At worst, retailers face a race to the bottom just to keep their customers satisfied. So how can they balance consumer demand for discounts and promotions without taking a hit to the bottom line?
For many retailers, the biggest concern is that they do not have a single version of the truth when it comes to measuring how well their promotions and special offers are performing. Their individual departments are working in silos, tracking their own data and key performance indicators (KPIs) – and these KPIs only tell part of the story.
Let’s look at this scenario as one example. The marketing department is reporting on click-throughs on an email campaign to promote a special offer online. At the same time, the eCommerce team is tracking orders relating to this same promotion. Both report sound results – healthy click-throughs, strong sales – but something isn’t right. Despite all those orders, the business is failing to make its margins.
What is the reason? All too often, it’s down to the fact that legacy KPIs are not linked up to enterprise-level data that shows whether the discount makes sense for the business as a whole. Furthermore, executives are relying on their ‘gut feel’ for what should be working and don’t want to give up on their tried-and-tested metrics. In turn, they cannot keep up with online shopping platforms that have grown up with sophisticated, data-informed decision-making.
If they want to compete in a digitalised retail industry, established brands may need to think again about what they measure and how they use, and act upon, analytic insights.
A more efficient operation
With the right analytics solution in place, retailers can identify where they are leaking profits and offering discounts and promotions that aren’t creating value.
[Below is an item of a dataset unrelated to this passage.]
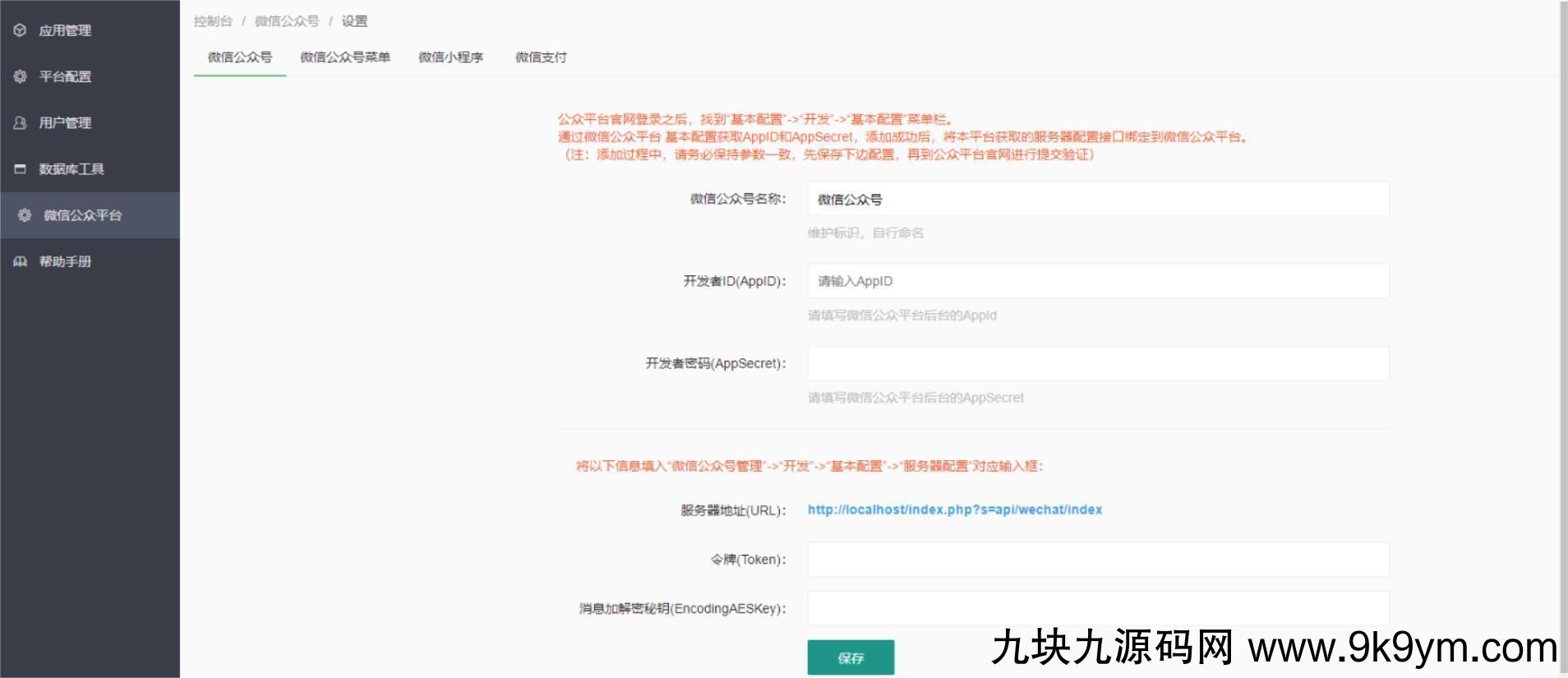This screenshot has width=1568, height=678.
Task: Click the 应用管理 cube icon in sidebar
Action: 21,30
Through advanced data solutions, this can mean analysing profitability by individual product.
Rather than relying on cross-product averages, executives can see their top-selling products and assess whether a mark-down in price is necessary on a product that is selling in large quantities. Similarly, if they are offering free shipping on all products, they can judge whether doing so is making a difference to the number of units sold. If not, they have found an opportunity to save costs. In this way, data analytics can help them become more precise in their decision-making.
Learning from past mistakes
Retailers’ promotional strategies are influenced by a wide range of variables and are largely decided by analysts. Mistakes happen. If the business has rolled out a series of promotions, it can be time-consuming to calculate which are proving to be most profitable. If a mistake has been made on pricing one product, it can go unnoticed for far too long.
For this reason, we can expect leading retailers to increasingly explore automated systems that can scan for mistakes and inefficiencies across all active promotions. By investing in machine learning and AI, executives can be alerted in good time to initiatives that aren’t profitable.
Using data to outpace the competition
A good indicator of a retailer’s agility is how quickly it can iron out inefficiencies and make the necessary positive shifts to their promotional strategies. Online retailers have the advantage of being able to automatically adjust prices, but this isn’t possible in physical stores. What stores can do, however, is to get better at trusting the data and overcoming bureaucracy. The first and most critical step to becoming more agile is through enabling their departments with the tools to track, measure and recalibrate their strategies.
The retail industry is not getting any easier. Most likely, there are some tough years ahead for many established and currently profitable brands as they respond to today’s digital retail paradigm. This is why a fundamental change in thinking is required. To succeed, retailers must have the speed and agility to make, and act upon, high impact decisions that are supported by analytical insights. It is the key to survival and only path to a profitable future.